Producteur heureux, Laurent de Wilde revient en toute confiance à l’art du trio acoustique, avec ses partenaires de jeu dans cette formule depuis dix ans, le contrebassiste Jérôme Regard et le batteur Donald Kontomanou. Une alchimie perceptible dès qu’ils se retrouvent. L’album devait s’appeler “Back On The Beat” (le deuxième titre au riff entraînant, en hommage à Ramsay Lewis) pour célébrer la sortie d’un alitement forcé de plusieurs mois. Un retour à un jazz essentiel, existentiel après un accident de moto pour un Laurent de Wilde mûri, peut-être assagi. Dans une réinvention permanente de sa musique, il se réenracine dans le jazz qu’il n’a jamais vraiment quitté mais qu’il explore de toutes les façons possibles. Car ce fou des sons sait traduire à merveille son imaginaire en musique!
Les neuf compositions se ressentent d’une gestation particulière, les sons et rythmes propageant l’élan d’une tension créatrice. Comme si le pianiste, spectateur de sa propre histoire, était le personnage d’un film qu’un autre aurait écrit.
Maître du jeu- il a créé son propre label Gazebo- il peut ainsi, en producteur heureux, enregistrer son travail et celui d’amis talentueux, les saxophonistes Géraldine Laurent, Pierrick Pedron, le pianiste Paul Lay. Il a choisi d’enregistrer cette fois, non dans son home studio, mais au studio Gil Evans d’Amiens (lié à l’ historique label Bleu ) qui dispose d’un piano magnifique et de cellules pour isoler chaque membre du trio.
"La Vague qui ouvre l’album, composée en pensant à la mer, commence et finit dans un clapotis de marée basse ou “grave”, précise De Wilde dans des liner notes très bien conçues qui donnent les clés de chaque composition tout comme les teasers de l’album intelligemment montés. Ce flottement, cette incertitude se poursuivent dès l’attaque des cordes de la contrebasse dans “Life Is A Movie” proposé par Jérôme Regard comme titre définitif.

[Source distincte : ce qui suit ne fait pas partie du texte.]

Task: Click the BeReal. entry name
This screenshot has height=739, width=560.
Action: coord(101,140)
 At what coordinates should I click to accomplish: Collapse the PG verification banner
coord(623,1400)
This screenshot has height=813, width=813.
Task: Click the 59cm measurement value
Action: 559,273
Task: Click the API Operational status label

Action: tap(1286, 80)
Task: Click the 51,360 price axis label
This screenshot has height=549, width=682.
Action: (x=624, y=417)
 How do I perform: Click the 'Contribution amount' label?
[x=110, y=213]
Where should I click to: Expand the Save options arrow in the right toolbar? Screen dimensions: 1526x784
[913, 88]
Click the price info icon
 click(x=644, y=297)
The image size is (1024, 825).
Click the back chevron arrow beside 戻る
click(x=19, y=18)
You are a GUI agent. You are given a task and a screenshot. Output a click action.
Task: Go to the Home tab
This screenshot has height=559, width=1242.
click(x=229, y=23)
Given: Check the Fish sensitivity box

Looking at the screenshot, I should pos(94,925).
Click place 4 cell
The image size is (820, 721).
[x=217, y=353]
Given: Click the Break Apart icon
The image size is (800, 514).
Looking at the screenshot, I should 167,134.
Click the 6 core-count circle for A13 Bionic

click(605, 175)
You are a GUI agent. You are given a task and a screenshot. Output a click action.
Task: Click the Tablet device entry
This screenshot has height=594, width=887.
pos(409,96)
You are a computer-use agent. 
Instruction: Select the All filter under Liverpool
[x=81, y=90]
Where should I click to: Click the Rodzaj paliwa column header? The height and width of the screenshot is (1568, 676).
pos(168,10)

L' album contrasté, souvent intrigant est à la fois cohérent et pluriel. Atmosphères et climats diffèrent comme autant de paysages mentaux dans une partition intime et retenue, presqu’autobiographique : après cette intranquillité vitale, la mélancolie s’empare du pianiste dans cette incroyable composition “les Paradis Perdus” qui glisse entre nostalgie et rêverie positive avec un son particulier de kora. C’est la patafix dans les cordes du piano qui produit cet effet où les cordes de la basse, en tressant leur motif s’enroulent au piano.
Rupture de rythme dans le vif “Easy Come Easy Go” dont les paroles peuvent être chantées sur le pont, comme un mantra. Après les roulements en introduction du batteur, toujours pertinent et léger qu’il soit aux balais ou aux baguettes, le piano chemine allègrement, allant bon train jusqu’au prochain artefact, accident du destin qui se traduit par un “Inner roads” plus sombre et néanmoins limpide. Musique de résilience que suit le sursaut, l’excitation du retour à la vie avec la conviction et l' énergie dégagées sur “Get Up And Dance”, hommage au grand Fela Kuti et à son Afrobeat pulsé par Tony Allen. Groove assuré! Changement de tableau, le jazz flirte avec la chanson d’amour sur “Liane et Banian” en souvenir du duo envoûtant formé avec Ray Lema.
Life is a movie se termine sur la scansion d’un poème mis en musique “Mes Insomnuits” suffisamment explicite.
On reste sur la force vitale que dégage le trio, l’ouverture d’esprit et de goût, l’humour partagés. Comme au cinéma où l’on savoure chaque instant en voulant retarder la fin, en espérant encore un sursis. Un memento mori en somme qui aide à vivre.